Excerpted text:

When the IM Server commits a string, the IM Server sends either the committed string or list of KeySym, or both, by XIM_COMMIT message.

XIM_COMMIT (IM Server → IM library)
2 CARD16 input-method-ID
2 CARD16 input-context-ID
2 BITMASK16 flag
#0001 synchronous
#0002 XLookupChars
#0004 XLookupKeySym
#0006 XLookupBoth = XLookupChars | XLookupKeySym

If flag is XLookupKeySym, the arguments continue as follows:
2 unused
4 KEYSYM KeySym

If flag is XLookupChars, the arguments continue as follows:
2 m byte length of committed string
m LISTofBYTE committed string
p unused, p = Pad(m)

If flag is XLookupBoth, the arguments continue as follows:
2 unused
4 KEYSYM KeySym
2 n byte length of committed string
n LISTofBYTE committed string
p unused, p = Pad(2+n)

The IM Server which receives XIM_COMMIT message without synchronous bit should set synchronous bit.

4.19. Reset IC

XIM_RESET_IC message requests to reset the status of IC in the IM Server.

XIM_RESET_IC (IM library → IM Server)
2 CARD16 input-method-ID
2 CARD16 input-context-ID

XIM_RESET_IC is a synchronous request. The IM library should wait until receiving either an XIM_RESET_IC_REPLY packet or an XIM_ERROR packet.

XIM_RESET_IC_REPLY (IM Server → IM library)
2 CARD16 input-method-ID
2 CARD16 input-context-ID
2 n byte length of preedit string
n LISTofBYTE preedit string
p unused, p = Pad(2+n)

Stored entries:
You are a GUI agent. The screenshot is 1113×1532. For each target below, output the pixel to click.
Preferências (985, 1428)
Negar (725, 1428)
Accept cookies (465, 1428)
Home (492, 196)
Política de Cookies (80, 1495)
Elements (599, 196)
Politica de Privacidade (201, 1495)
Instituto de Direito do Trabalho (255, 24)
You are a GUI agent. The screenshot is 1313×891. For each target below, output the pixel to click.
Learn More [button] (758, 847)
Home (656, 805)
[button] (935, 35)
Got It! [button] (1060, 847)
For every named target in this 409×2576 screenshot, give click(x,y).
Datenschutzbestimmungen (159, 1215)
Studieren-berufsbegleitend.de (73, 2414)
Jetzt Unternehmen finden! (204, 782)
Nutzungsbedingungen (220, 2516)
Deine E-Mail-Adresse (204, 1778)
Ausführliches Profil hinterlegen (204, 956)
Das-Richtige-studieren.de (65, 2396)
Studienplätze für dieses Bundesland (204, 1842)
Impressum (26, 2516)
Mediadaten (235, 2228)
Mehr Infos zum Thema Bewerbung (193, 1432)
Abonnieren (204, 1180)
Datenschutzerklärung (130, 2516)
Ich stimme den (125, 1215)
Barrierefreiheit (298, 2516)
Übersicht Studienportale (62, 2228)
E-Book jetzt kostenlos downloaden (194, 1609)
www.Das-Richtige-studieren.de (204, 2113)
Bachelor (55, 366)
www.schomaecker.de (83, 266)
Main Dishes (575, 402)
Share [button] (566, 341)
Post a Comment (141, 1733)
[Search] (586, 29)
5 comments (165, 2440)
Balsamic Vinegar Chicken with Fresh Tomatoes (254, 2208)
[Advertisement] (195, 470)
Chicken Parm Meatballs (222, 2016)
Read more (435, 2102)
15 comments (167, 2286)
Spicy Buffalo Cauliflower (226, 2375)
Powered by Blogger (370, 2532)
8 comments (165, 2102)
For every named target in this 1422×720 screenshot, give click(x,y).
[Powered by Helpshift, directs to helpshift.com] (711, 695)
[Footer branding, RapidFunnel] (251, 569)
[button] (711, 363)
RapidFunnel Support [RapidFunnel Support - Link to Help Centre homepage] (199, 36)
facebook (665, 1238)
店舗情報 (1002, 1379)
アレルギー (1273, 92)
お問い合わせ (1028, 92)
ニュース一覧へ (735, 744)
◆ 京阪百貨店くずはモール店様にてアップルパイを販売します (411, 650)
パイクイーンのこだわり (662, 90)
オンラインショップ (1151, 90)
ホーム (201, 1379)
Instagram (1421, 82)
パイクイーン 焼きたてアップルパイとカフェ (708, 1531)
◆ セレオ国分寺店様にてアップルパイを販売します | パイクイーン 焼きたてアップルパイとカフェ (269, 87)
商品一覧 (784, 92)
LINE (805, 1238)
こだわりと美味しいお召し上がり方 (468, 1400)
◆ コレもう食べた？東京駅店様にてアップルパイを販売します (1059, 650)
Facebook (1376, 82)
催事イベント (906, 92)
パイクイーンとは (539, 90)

Task instructions:
Return the XIM protocol excerpt between "XIM_RESET_IC (IM library" and "XIM_RESET_IC_REPLY (IM Server → IM library)", inclusive. The records have nothing to do with the XIM protocol excerpt.

Response for this exercise:
XIM_RESET_IC (IM library → IM Server)
2 CARD16 input-method-ID
2 CARD16 input-context-ID

XIM_RESET_IC is a synchronous request. The IM library should wait until receiving either an XIM_RESET_IC_REPLY packet or an XIM_ERROR packet.

XIM_RESET_IC_REPLY (IM Server → IM library)